Teams require some kind of process to coordinate work and ensure that the output of many focuses on a singular goal. Within the software industry, this has taken the form of teams following a methodology such as Agile. In industries from pharmaceutical to manufacturing, Lean is the philosophy followed to ensure that a process is adhered to. The difficulty with a process is that it's prescriptive. It's designed in such a way that you stay on the tracks that it provides. If you do, you achieve the prescribed benefits and ultimately a form of success. That doesn't give much room for paradigm-level shifts in work behavior.
In early 2020, one such shift hit the global workplace in the form of COVID-19. Many companies self-enforced a remote strategy as people were forced to adapt to working from home. Years later, that flexibility is here to stay. This disruptor has brought new challenges in how we facilitate our process, and the ceremonies associated with it. The engagement paradigm of trying to bring people together on a problem, and to keep them attentive, productive, and happy is challenging when your interaction medium is limited to the screenspace a person is using. Engagement through a camera lens masks the environmental conditions that could also be hampering participation, from suboptimal work space conditions to barking dogs, crying kids, or noisy neighbors. When you throw in the natural distractions that working on a computer can bring (instant messaging, emails, social media, cat memes, and more) the conditions for collaboration, innovation, and problem solving tends to suffer.

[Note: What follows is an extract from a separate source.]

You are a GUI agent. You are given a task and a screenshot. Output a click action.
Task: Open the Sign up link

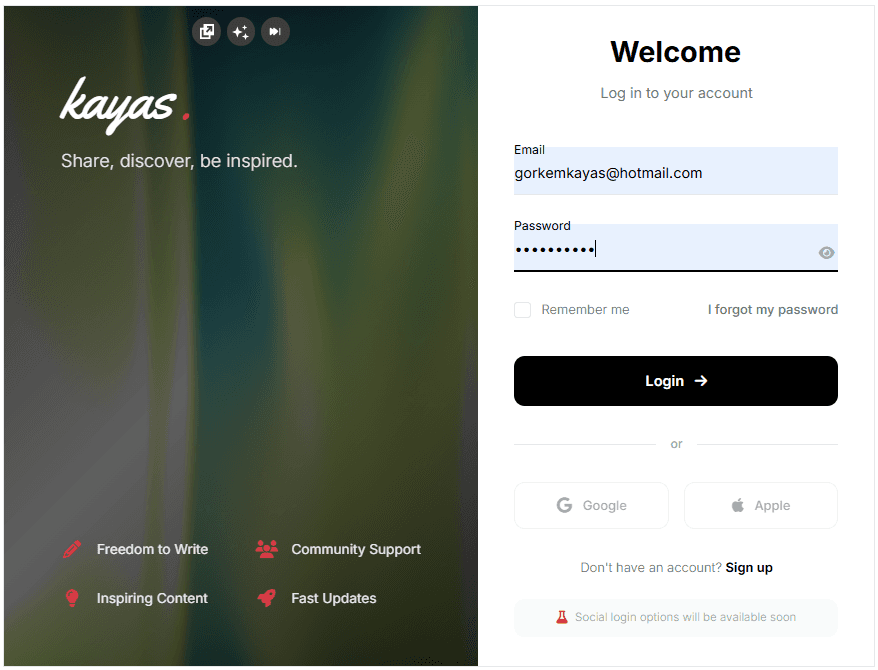(749, 568)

Combining all of those elements gives you a perfect storm, especially when you ask a human to concentrate on just one topic for a prolonged period of time.
. And that period of engagement extends beyond ergonomic best practices for working at computers, meaning this becomes not just a mental challenge, but a physical challenge.
[ Also read: 5 ways to better leverage remote teams ]
Team health governs a range of concerns from the happiness of team members to their social interactions with each other. Team-centric work is fundamentally based on a social contract of respecting each other, operating as a team, and looking out for one another. That's underpinned by an attempt to generate an environment where people enjoy turning up to work, or at a minimum don't dread when Monday morning comes around. If you can achieve that, and tap into what people are passionate about, then you have the means to move motivated teams towards goals.
Fun at work can often feel forced, with team-building activities, but it can help to take the engagement paradigm that is Design Thinking, and bake it into your process. This allows you to not just progress the key ceremonies and events that your processes demand, but it allows you to do so in a manner that engages people, keeps them attentive in a remote capacity, and allows them to enjoy turning up to these sessions. You can build sessions where your participants can be the stars of the show.